Pesquisas observacionais indicam que níveis baixos de vitamina D podem estar associados a maior risco de surtos e progressão da incapacidade. Além disso, dados epidemiológicos sugerem que a menor exposição solar em algumas regiões está ligada a maior prevalência da doença.

Contudo, não há consenso definitivo sobre a dose ideal de suplementação, nem evidências de que a vitamina D, isoladamente, seja capaz de modificar o curso clínico da esclerose múltipla.

"O ponto central não é a vitamina D em si, mas a condução adequada do paciente dentro de um plano terapêutico individualizado.

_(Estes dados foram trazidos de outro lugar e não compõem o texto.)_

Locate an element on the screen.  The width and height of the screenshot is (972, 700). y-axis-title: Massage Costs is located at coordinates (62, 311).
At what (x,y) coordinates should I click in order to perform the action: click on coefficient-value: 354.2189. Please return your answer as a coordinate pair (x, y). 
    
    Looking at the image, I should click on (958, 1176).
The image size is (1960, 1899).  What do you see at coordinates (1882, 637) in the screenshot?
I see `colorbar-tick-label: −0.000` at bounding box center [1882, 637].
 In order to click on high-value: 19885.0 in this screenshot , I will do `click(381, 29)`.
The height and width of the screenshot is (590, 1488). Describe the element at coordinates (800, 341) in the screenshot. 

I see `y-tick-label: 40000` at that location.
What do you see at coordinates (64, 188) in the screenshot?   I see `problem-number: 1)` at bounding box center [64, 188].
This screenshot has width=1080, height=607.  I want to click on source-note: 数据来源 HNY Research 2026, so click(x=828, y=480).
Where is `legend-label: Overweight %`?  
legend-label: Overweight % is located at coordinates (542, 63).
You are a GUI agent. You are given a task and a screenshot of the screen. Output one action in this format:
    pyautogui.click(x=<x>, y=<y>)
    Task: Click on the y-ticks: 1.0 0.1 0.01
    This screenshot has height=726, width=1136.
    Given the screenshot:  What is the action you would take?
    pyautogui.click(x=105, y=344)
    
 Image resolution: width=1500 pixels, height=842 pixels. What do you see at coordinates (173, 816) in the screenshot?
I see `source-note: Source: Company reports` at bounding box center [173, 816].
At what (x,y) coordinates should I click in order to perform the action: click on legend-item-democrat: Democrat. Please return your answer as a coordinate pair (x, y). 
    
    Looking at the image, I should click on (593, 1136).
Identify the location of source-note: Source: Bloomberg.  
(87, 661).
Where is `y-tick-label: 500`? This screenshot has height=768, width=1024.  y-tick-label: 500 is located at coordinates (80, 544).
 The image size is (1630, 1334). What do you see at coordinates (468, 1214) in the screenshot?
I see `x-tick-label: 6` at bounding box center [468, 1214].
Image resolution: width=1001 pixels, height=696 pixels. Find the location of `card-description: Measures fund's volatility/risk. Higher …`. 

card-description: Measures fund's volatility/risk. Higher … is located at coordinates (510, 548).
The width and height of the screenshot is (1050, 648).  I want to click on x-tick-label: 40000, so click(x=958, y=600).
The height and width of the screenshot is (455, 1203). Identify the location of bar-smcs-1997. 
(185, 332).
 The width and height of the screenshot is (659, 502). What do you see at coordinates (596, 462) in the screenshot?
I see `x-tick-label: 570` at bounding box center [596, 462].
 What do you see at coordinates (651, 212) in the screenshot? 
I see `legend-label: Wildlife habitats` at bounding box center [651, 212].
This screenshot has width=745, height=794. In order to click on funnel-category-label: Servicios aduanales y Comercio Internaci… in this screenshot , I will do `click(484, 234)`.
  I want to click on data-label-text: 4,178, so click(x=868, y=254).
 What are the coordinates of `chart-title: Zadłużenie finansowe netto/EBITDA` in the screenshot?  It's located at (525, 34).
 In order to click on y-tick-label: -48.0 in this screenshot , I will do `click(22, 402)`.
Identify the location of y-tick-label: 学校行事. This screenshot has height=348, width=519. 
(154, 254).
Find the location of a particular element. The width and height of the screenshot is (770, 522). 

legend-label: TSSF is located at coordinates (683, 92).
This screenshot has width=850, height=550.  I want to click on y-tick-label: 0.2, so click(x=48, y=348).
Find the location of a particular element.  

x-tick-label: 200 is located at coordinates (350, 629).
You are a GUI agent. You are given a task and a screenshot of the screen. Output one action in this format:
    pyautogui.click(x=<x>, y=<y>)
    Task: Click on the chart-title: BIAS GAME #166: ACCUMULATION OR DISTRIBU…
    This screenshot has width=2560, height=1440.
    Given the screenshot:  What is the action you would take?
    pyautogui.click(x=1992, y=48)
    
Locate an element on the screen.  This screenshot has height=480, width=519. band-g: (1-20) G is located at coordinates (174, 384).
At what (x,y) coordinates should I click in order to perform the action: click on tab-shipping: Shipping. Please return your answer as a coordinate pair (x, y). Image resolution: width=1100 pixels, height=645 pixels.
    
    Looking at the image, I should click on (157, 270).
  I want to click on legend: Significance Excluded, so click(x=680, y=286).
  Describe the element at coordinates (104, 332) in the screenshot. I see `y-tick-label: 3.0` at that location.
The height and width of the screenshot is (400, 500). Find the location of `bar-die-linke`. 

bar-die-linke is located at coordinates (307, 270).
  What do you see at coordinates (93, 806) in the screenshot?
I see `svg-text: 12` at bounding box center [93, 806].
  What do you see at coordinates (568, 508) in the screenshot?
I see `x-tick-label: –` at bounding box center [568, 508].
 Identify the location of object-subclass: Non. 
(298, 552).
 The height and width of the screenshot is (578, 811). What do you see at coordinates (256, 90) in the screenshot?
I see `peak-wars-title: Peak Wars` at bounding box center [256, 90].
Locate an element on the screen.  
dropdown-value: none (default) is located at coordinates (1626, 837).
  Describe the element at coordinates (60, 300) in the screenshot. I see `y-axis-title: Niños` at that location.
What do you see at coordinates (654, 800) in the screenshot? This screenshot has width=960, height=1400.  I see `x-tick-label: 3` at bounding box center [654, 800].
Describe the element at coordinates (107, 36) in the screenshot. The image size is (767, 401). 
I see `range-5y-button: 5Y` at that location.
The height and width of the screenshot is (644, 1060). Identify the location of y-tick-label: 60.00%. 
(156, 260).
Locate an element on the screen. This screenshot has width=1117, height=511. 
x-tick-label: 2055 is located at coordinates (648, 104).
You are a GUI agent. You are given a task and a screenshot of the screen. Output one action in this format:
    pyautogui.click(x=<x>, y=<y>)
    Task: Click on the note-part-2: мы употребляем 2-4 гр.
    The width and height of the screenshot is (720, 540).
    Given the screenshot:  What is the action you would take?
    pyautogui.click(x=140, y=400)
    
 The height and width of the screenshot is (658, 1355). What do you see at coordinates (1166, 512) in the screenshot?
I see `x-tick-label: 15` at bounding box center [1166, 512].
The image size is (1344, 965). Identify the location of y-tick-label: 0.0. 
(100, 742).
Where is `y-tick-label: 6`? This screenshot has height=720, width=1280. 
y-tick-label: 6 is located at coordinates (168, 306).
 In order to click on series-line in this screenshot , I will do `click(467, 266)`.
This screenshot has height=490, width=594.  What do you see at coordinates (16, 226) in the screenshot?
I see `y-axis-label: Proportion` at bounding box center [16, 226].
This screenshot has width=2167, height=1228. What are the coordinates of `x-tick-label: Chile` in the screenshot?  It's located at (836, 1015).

A suplementação pode ser útil em casos de deficiência comprovada, mas deve sempre ser prescrita e monitorada por um especialista, sem deixar de considerar riscos potenciais de toxicidade por hipercalcemia (excesso de cálcio no sangue) em uso indiscriminado", explica o neurologista Marcílio Oliveira Filho.

Assim, a vitamina D deve ser considerada como aliada ao tratamento, mas nunca substitutiva das terapias modificadoras da doença, que permanecem essencial.

Mercado de trabalho

Pesquisas apontam que 40% dos pacientes estão fora do mercado de trabalho, com uma média de 128 dias de afastamento por ano.

O tratamento da esclerose múltipla busca reduzir a atividade inflamatória e a frequência dos surtos, o que diminui o acúmulo de incapacidades ao longo da vida.

A neurologista Livia Dutra, vice-coordenadora do Departamento Científico de Neuroimunologia (DCNI) da Academia Brasileira de Neurologia (ABN), reforça a importância da empatia no ambiente de trabalho e social. "Pausas, flexibilidade de horário e empatia transformam a jornada de quem convive com a doença."